She looked at him and listened. Oddly enough, she wasn't surprised that he knew what she was thinking. She always felt she could talk to him about anything. He knew some things about her that even Zechs didn't know and he always gave her good advice. She decided to listen carefully as the man spoke. She was so glad to hear his voice again. She had almost forgotten the sound. She wanted to memorize it.

"Life is also full of love and kindness," the man continued as he gently tucked a lock of her hair behind her ear. "If you stay here, you'll take some of that compassion away from the world…and let me tell you, kid," he smiled sadly and rubbed her hair, "the world needs all of the people like you it can get.

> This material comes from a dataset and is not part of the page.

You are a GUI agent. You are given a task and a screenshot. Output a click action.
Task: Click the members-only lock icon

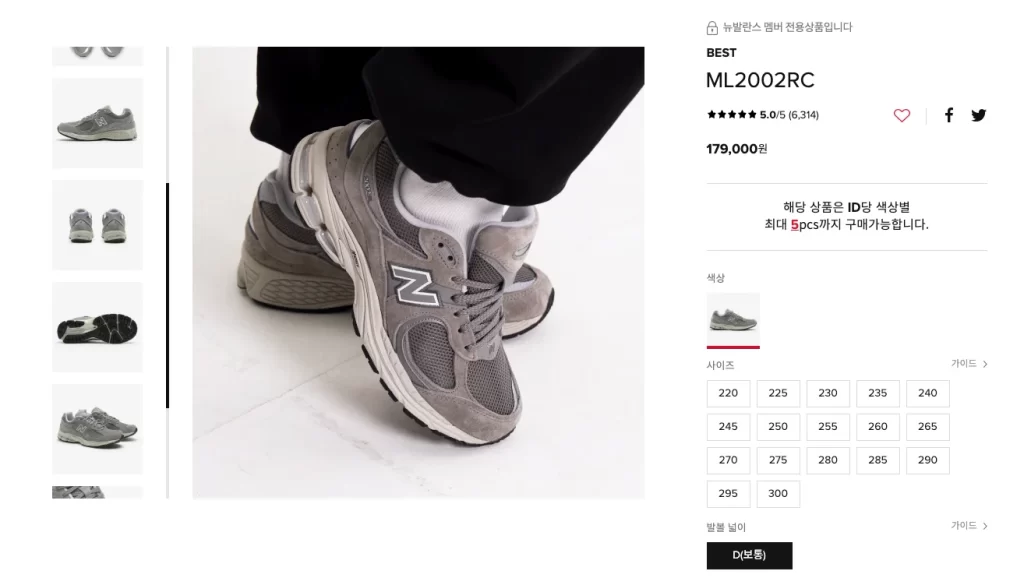pos(712,27)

You have so much love to give and there are so many people back there who need that…who need you."

"You're going to make me go back."

"No. I can't make you do anything. It's your choice, Luie."

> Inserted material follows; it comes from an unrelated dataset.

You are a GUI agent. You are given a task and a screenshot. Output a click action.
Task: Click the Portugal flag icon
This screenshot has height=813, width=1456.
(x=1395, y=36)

"If I decide to stay with you, where will we go?"

"I can't tell you that."

She scowled at him in frustration. Typical grown up. Never a straight answer. "Then how am I supposed to decide?"

The man chuckled at her aggravation and mussed her hair. "Geez, kid, when did you get so serious?"

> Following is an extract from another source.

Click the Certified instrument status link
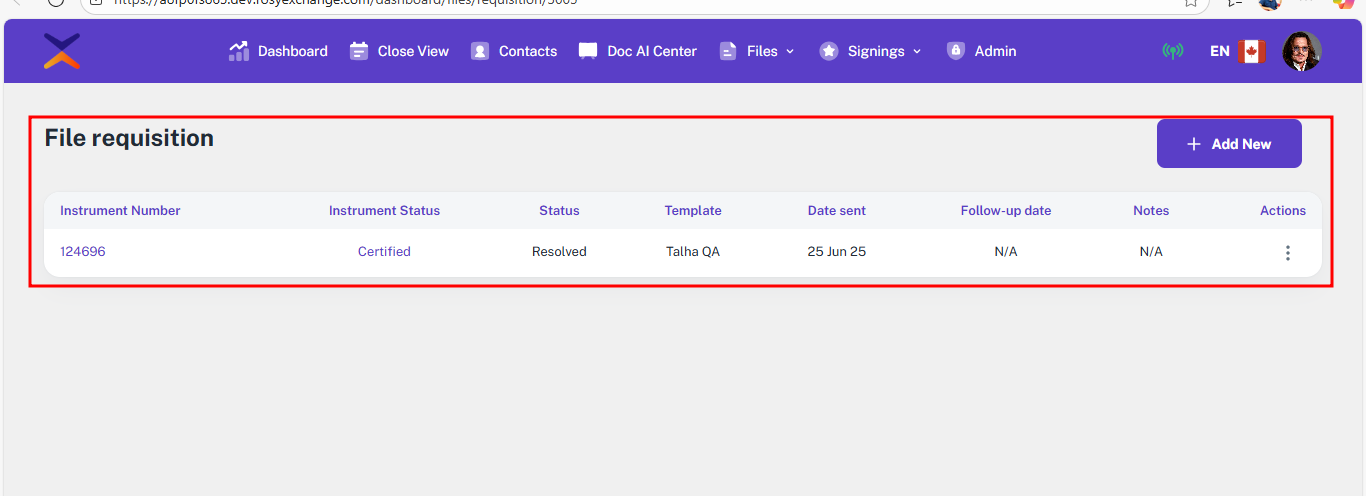Screen dimensions: 1366x496 pos(384,252)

"I'm just trying to make an informed decision," she said as she crossed her arms stubbornly.

"Informed decision? Now you sound like a politician!" She glared at him again. "All right, all right," he chuckled, "It's actually much simpler than you think," the man began, his mirth fading into a tender smile. "You have good instincts, sweetheart, you just have learn to use them. Listen to your heart…trust yourself, Luie."

She considered his words and tried to listen to her heart. She didn't like what it was saying. She didn't really want to go back. She wanted to stay here with him. It might be strange here, but she wasn't in pain and she wasn't alone.  She struggled with her decision for some time, remaining silent as she tried to make sense of her current situation. He said there were people back there who needed her. She should go back if someone needed her help, shouldn't she?

"Fai il tuo dovere, e lascia il resto al Signore," she murmured.

"That's right," the man nodded and pulled her into a loving embrace. "Do your duty and leave the rest to God. Do what you can and believe God will take care of everything else."

She clung to the man tightly, burying her face in his shoulder. She knew what she had to do, but she didn't want to leave him behind.

"I'll go back, Captain Damon…but I don't want you to go away again."

"Hey, it's not like we won't see each other again. I'll be here when you come back and like I said, I'm always with you," he pulled back and pointed to her chest again, "in here."

She nodded and embraced the man one last time. He held her and kissed the top of her head, offering what reassurance he could. After a few moments, she stepped back and indicated she was ready to leave. The man opened his pocket once more and asked her to look inside. He told her to concentrate on the light and it would take her back to the other place.  She leaned forward and peered inside his pocket, watching the glow grow larger as she stared. Just before the light covered her, she whispered, "I know I wasn't really yours, but…you were a good father, Captain Damon."

"You're a good daughter…I'm proud of you, Luie." Those words lingered in her mind as the light surrounded her, sweeping her away from the misty limbo and back to the living.


Noin's thoughts became disjointed as she slowly reclaimed consciousness. The little girl gradually regained sensation in her limbs, then the rest of her injured body. She felt heavy at first, the lingering effects of the darkness weighing her down. The darkness dissipated eventually and reality returned. She was in pain again…ruthless pain and cold loneliness…everything she had wanted to leave behind in favor of the other place. Noin tried not to be disappointed. After all, it was her decision and she chose to come back.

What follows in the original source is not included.